Kartar Singh v. Emperor, AIR 1932 Lah 259 (260)

(Tek Chand & Jai Lal JJ.)

(Judgment by Tekchand J.)

This was a case of young boy of 17 years participating in murder under the influence of his father and elder brother. He was sentenced to transportation for life by the Sessions Judge. High Court agreed, and also recommended to Local Government to reduce it under section 401 Criminal Procedure Code to four years' rigorous imprisonment.1

1. There are, however, observations in Emp. v. Nirmal Jiban, AIR 1935 Cal 513 (525) which suggests that if the accused who were young had expressed remorse for their offence, court might have imposed lesser penalty.

Case No. 47

Mt.

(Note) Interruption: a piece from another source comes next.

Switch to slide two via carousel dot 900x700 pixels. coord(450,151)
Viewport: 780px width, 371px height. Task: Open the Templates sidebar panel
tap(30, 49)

Dhulan v. Emperor, AIR 1934 Lah 31

(Jai Lal and Bhide JJ.)

(Judgment by Jai Lal J.)

A woman of 20 years and weak intellect was turned out by her husband on account of her weak intellect and led a roaming life. She became pregnant and was turned out by the relations. She gave birth to a child. Owing to poverty and ill-treatment by the relations, she threw the child-a girl of 11 days-in a pond. She was sentenced to transportation for life by the Sessions Judge.

The sentence was affirmed by the High Court. But in view of the circumstances, recommendations was made by the High Court to the Local Government for reducing the sentence to one year's rigorous imprisonment under section 401, Criminal Procedure Code.

Case No. 48

Kaim, AIR 1935 Sind 44 (46)

(Ferrers J.C. and Dadiba C. Mehta A.J.C.)

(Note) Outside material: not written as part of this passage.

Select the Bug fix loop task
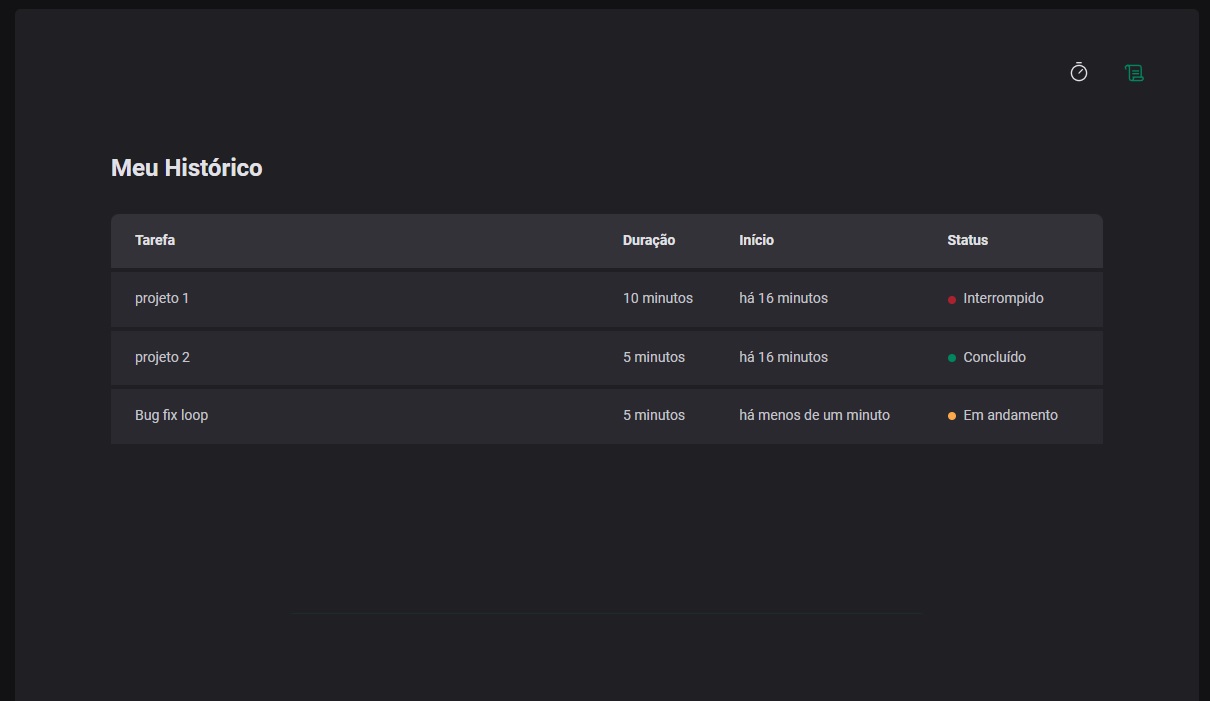point(171,415)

It was held that the Baluchi custom of killing for unchastity is not a mitigating circumstance.

Case No. 49

Emp. v. Mominuddi Sardar, AIR 1935 Cal 591 (594, 595)

(Patterson and Cunliffe JJ.)

(Judgment by both)

Penitence of the accused is not a ground for imposing the lesser penalty1. (Nor is the fact that accused is the only son of his widowed mother). But penitence can perhaps be taken into account by the local Government.

(Sentence was, however, reduced in this case on other grounds-that of provocation and the age of the accused, who was 22 or 23 years).

1. Para. 8 in the AIR.

Case No. 49A

Emp. v. Nirmal Jiban, AIR 1935 Cal 513 (525, 526)

(Costello, Bartley and Henderson JJ.)

In this case, the High Court confirmed the sentences of death on three persons-terrorists convicted of by the Commissioners (Special Tribunal) appointed under the Bengal Criminal Law Amendment Act, 1925 of the murder of Mr. Burge, District Magistrate, Midnapur. The Commissioners, while noting their "extreme youth" (exact age not given in judgment), had also observed that the object of their activities was a "deadly" one. The High Court agreed and stated that if the accused had shown that they were impressionable youths dominated by others and had expressed regret, extenuating circumstances might have been pleaded. But that was not the case here.

Case No. 50

Rangappa Goundan, 1935 ILR 59 Mad 349

It was held that consent or admission by the Advocate of the accused to dispense with the medical witness in a murder case cannot relieve the prosecution of proving the nature of the injuries and the fact that they caused death. (It was also held in this case that a post mortem report is no evidence and can only be used to refresh the memory of the person who prepared it.)